Moreover, many life sciences startups in their early stages are focused too much on funding and don’t think about IT beyond their initial business plan. With the growth of the industry and the trend of an accelerated development cycle, those businesses could find that they’ll need to increase IT investment sooner than they expect.
Choosing the Right IT Partner as You Grow
Most startups in the life sciences space choose to outsource some or all IT tasks. However, if they select mismatched consulting or IT partners, or outsource to low-quality IT procurement and deployment firms, that can result in underperforming IT services and the deployment of systems that cannot reliably scale to the requirements of this complex and unique sector. Ultimately, this can lead to failure when the businesses reach the stage where IT should become a core driver.
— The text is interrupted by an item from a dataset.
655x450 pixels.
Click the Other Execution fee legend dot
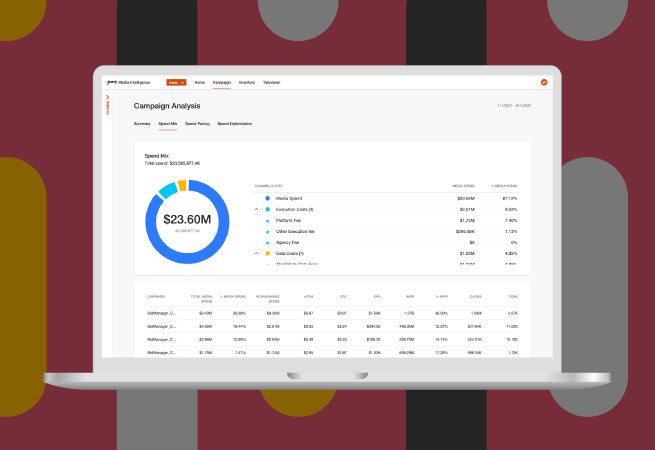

It can also derail opportunities for growth, waste time and money, and frustrate workers with inefficiency and low productivity—a nightmare for a business based on innovation.
Be a Magnet for Investors
To attract investor interest, a life science business needs innovation, valuable intellectual property, and a talented team, of course. But it also needs a solid IT system—an Enterprise Resource Planning (ERP) platform that can make company data more visible and offer real-time transparency for auditing during the due diligence process.
A standard ERP solution will ensure that the data provided is trustworthy and credible for investors—in particular for foreign investors who might come from a different geographic region with different laws on compliance and M&A. An ERP platform that supports different currencies and taxes, including accounting and financial systems, is crucial at this stage in the process.
Using the right ERP system will make an early life sciences company much more attractive in investors’ eyes, as those potential investors can evaluate their business more quickly than they could an early-stage startup that doesn’t use a suitable ERP—or doesn’t use ERP at all.
By using ERP software like SAP, designed for use globally, prebuilt specifically for life sciences, and including certified consulting, companies can make themselves attractive to investors, particularly technology VCs, and attract capital from a broader range of countries.
Build an Outstanding Company and Prepare for Investment
Medical device, pharmaceutical, and biotech manufacturers in early-stage startups need to prepare themselves to connect with a global supply chain that requires real-time visibility into demand forecasts. They also need flexible, agile, and transparent supply and logistic networks that can address challenging consumer demands.
These companies require deep market knowledge, strong leadership teams, investment diversity, scalability, promising financial projections, demonstrations of consumer interest, a solid marketing plan, R&D and engineering capability, global regulatory compliance, portfolio and project management, and product compliance.
And device design and engineering, drug formulation and recipe development, clinical trial supply management, real case evidence for proof of concept and prototyping, talent management, strategic sourcing and procurement, and contract research organization collaboration are all important as well.
All these traits in an early-stage startup can win over investors, make your company an outstanding proposition among other candidates, and lead to successful fundraising amid economic turmoil when many investors are cautious.